* WHAT THE EXERCISE ASKS: Give the entries again, exactly as they stand.

(Saved entries)
*** Block opens ***
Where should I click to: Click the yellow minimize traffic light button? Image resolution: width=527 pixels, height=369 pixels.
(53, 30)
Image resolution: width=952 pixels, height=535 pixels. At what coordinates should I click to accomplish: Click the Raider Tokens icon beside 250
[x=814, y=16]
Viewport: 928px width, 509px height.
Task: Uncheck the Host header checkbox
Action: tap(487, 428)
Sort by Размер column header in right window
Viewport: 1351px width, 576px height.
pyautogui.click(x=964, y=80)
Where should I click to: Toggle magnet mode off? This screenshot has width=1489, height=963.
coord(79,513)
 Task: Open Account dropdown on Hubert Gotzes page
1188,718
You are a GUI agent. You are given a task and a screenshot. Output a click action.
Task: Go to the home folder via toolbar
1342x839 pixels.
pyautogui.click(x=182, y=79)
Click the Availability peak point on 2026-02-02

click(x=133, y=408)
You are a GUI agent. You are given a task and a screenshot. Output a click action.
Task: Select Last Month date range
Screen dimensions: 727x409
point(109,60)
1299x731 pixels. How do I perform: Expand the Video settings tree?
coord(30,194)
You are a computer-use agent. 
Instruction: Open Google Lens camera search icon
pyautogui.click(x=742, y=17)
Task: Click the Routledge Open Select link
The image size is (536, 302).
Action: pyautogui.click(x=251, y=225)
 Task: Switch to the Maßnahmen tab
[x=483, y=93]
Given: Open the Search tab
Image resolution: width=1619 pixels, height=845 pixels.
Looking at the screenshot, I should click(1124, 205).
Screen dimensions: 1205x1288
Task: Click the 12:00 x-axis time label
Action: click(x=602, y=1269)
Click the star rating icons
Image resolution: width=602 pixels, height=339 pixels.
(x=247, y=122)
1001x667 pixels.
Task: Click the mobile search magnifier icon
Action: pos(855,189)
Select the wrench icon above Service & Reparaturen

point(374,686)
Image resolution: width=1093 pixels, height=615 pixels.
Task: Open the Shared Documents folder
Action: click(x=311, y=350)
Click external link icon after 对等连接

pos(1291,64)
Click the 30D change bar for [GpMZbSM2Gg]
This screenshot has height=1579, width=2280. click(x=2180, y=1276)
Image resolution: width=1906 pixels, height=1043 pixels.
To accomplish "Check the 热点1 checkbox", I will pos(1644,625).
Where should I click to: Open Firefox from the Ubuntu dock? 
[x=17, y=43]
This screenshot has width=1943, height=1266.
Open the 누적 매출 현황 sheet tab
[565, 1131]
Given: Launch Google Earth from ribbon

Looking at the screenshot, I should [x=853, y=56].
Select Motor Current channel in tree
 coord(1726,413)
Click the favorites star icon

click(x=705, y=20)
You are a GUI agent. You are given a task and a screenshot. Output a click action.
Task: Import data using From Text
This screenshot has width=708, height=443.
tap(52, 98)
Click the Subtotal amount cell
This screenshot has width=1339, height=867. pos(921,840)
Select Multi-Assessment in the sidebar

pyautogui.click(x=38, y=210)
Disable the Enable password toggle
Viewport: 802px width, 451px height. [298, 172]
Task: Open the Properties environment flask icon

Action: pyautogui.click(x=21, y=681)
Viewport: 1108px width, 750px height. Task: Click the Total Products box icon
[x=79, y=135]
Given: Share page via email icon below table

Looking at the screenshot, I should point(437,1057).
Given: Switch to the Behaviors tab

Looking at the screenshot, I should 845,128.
*** Block closes ***
* WRITTEN RESPONSE:
Where should I click to: Click the yellow minimize traffic light button? Image resolution: width=527 pixels, height=369 pixels.
(53, 30)
Image resolution: width=952 pixels, height=535 pixels. At what coordinates should I click to accomplish: Click the Raider Tokens icon beside 250
[x=814, y=16]
Viewport: 928px width, 509px height.
Task: Uncheck the Host header checkbox
Action: tap(487, 428)
Sort by Размер column header in right window
Viewport: 1351px width, 576px height.
pyautogui.click(x=964, y=80)
Where should I click to: Toggle magnet mode off? This screenshot has width=1489, height=963.
coord(79,513)
 Task: Open Account dropdown on Hubert Gotzes page
1188,718
You are a GUI agent. You are given a task and a screenshot. Output a click action.
Task: Go to the home folder via toolbar
1342x839 pixels.
pyautogui.click(x=182, y=79)
Click the Availability peak point on 2026-02-02

click(x=133, y=408)
You are a GUI agent. You are given a task and a screenshot. Output a click action.
Task: Select Last Month date range
Screen dimensions: 727x409
point(109,60)
1299x731 pixels. How do I perform: Expand the Video settings tree?
coord(30,194)
You are a computer-use agent. 
Instruction: Open Google Lens camera search icon
pyautogui.click(x=742, y=17)
Task: Click the Routledge Open Select link
The image size is (536, 302).
Action: pyautogui.click(x=251, y=225)
 Task: Switch to the Maßnahmen tab
[x=483, y=93]
Given: Open the Search tab
Image resolution: width=1619 pixels, height=845 pixels.
Looking at the screenshot, I should click(1124, 205).
Screen dimensions: 1205x1288
Task: Click the 12:00 x-axis time label
Action: click(x=602, y=1269)
Click the star rating icons
Image resolution: width=602 pixels, height=339 pixels.
(x=247, y=122)
1001x667 pixels.
Task: Click the mobile search magnifier icon
Action: pos(855,189)
Select the wrench icon above Service & Reparaturen

point(374,686)
Image resolution: width=1093 pixels, height=615 pixels.
Task: Open the Shared Documents folder
Action: click(x=311, y=350)
Click external link icon after 对等连接

pos(1291,64)
Click the 30D change bar for [GpMZbSM2Gg]
This screenshot has height=1579, width=2280. click(x=2180, y=1276)
Image resolution: width=1906 pixels, height=1043 pixels.
To accomplish "Check the 热点1 checkbox", I will pos(1644,625).
Where should I click to: Open Firefox from the Ubuntu dock? 
[x=17, y=43]
This screenshot has width=1943, height=1266.
Open the 누적 매출 현황 sheet tab
[565, 1131]
Given: Launch Google Earth from ribbon

Looking at the screenshot, I should [x=853, y=56].
Select Motor Current channel in tree
 coord(1726,413)
Click the favorites star icon

click(x=705, y=20)
You are a GUI agent. You are given a task and a screenshot. Output a click action.
Task: Import data using From Text
This screenshot has width=708, height=443.
tap(52, 98)
Click the Subtotal amount cell
This screenshot has width=1339, height=867. pos(921,840)
Select Multi-Assessment in the sidebar

pyautogui.click(x=38, y=210)
Disable the Enable password toggle
Viewport: 802px width, 451px height. [298, 172]
Task: Open the Properties environment flask icon

Action: pyautogui.click(x=21, y=681)
Viewport: 1108px width, 750px height. Task: Click the Total Products box icon
[x=79, y=135]
Given: Share page via email icon below table

Looking at the screenshot, I should point(437,1057).
Given: Switch to the Behaviors tab

Looking at the screenshot, I should 845,128.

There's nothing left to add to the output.